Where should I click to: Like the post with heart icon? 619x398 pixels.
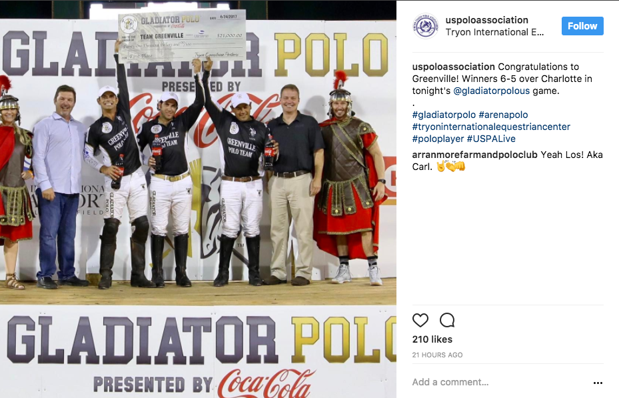[420, 320]
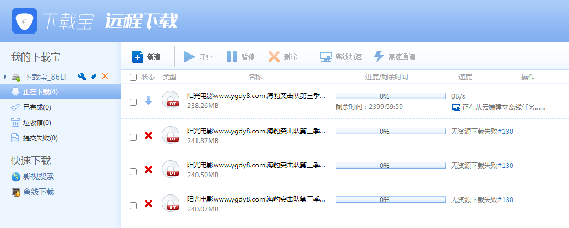569x228 pixels.
Task: View 提交失败(0) failed submissions
Action: (40, 138)
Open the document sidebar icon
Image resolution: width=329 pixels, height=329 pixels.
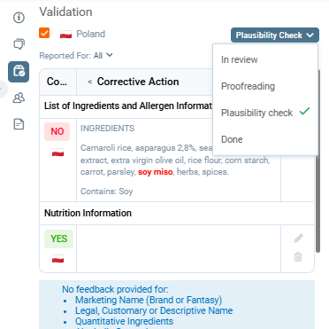pos(19,124)
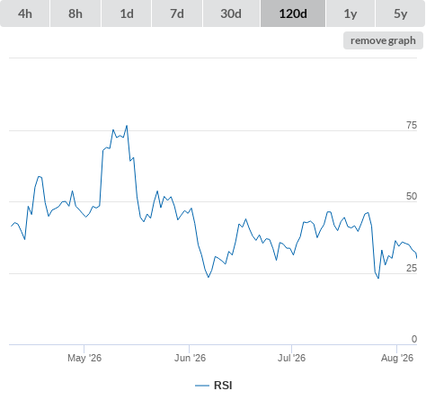Show the 5y time range

pos(401,13)
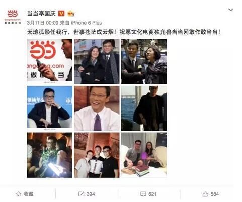The width and height of the screenshot is (242, 202).
Task: Open the man in white shirt with purple tie photo
Action: (x=97, y=108)
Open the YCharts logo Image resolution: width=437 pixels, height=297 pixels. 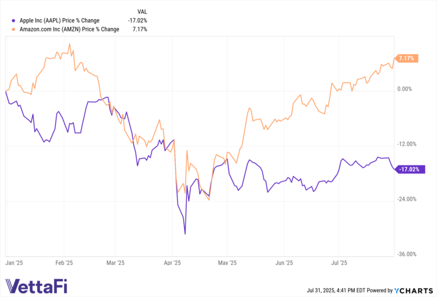coord(414,289)
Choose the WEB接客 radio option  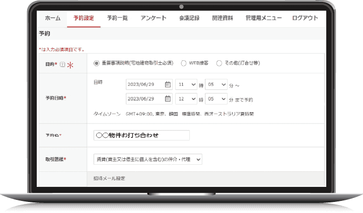click(183, 63)
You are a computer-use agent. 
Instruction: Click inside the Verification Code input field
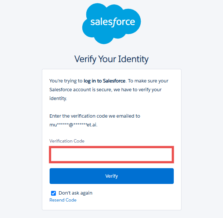(111, 155)
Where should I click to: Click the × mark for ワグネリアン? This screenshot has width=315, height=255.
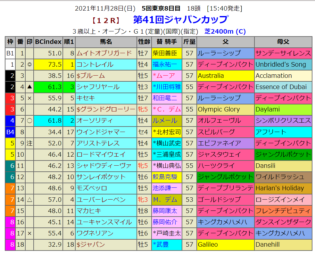click(x=29, y=233)

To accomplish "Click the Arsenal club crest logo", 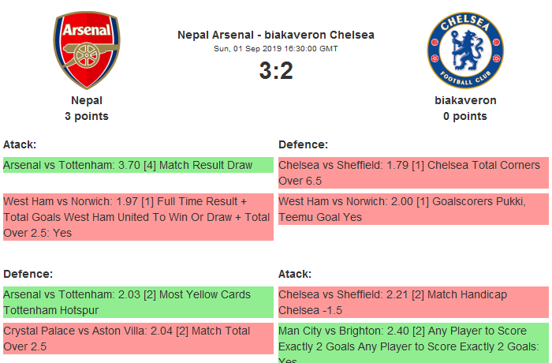I will [87, 51].
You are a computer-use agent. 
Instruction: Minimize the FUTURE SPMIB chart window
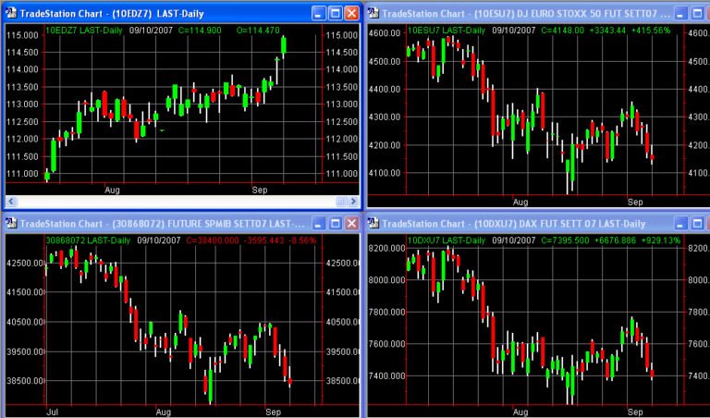pyautogui.click(x=319, y=222)
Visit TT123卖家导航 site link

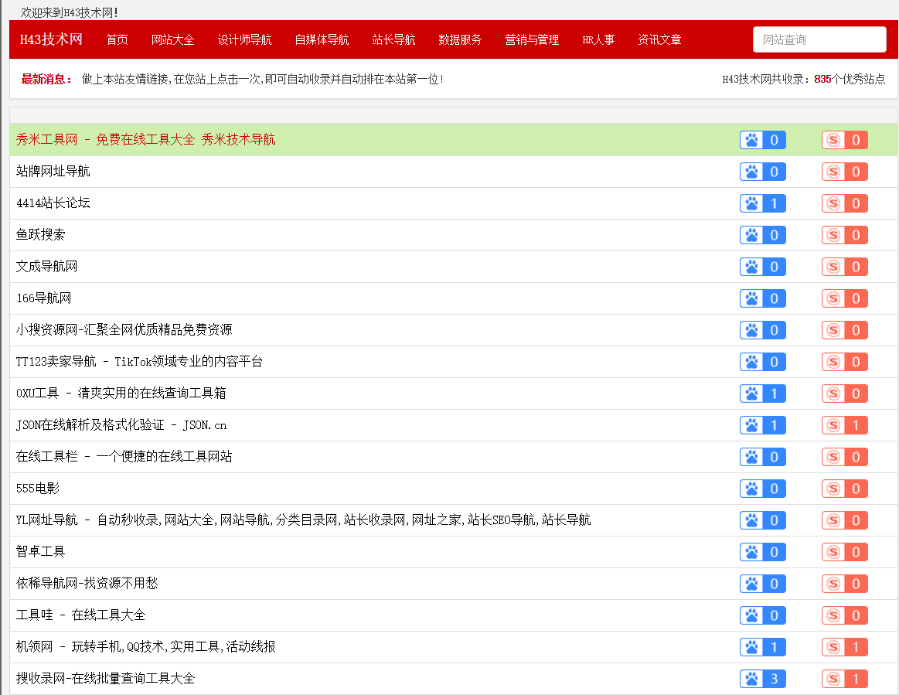pyautogui.click(x=139, y=362)
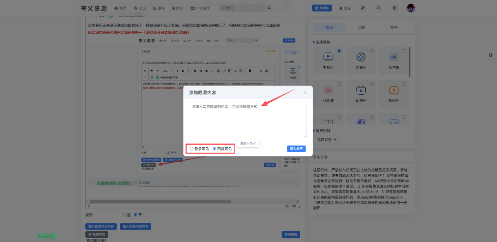
Task: Open the user avatar menu
Action: point(411,8)
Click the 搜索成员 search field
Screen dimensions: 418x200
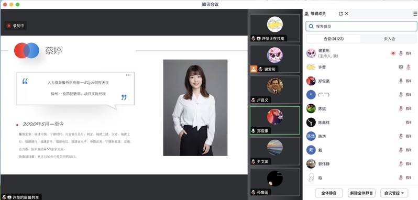click(x=361, y=26)
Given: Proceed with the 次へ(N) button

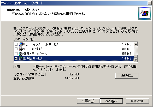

— Your task —
Pick out each line in the records above that contains the word "Instruction" and copy those lines in full.

— Reply to the task —
Instruction: Click inside the Verification Code input field
Instruction: Minimize the FUTURE SPMIB chart window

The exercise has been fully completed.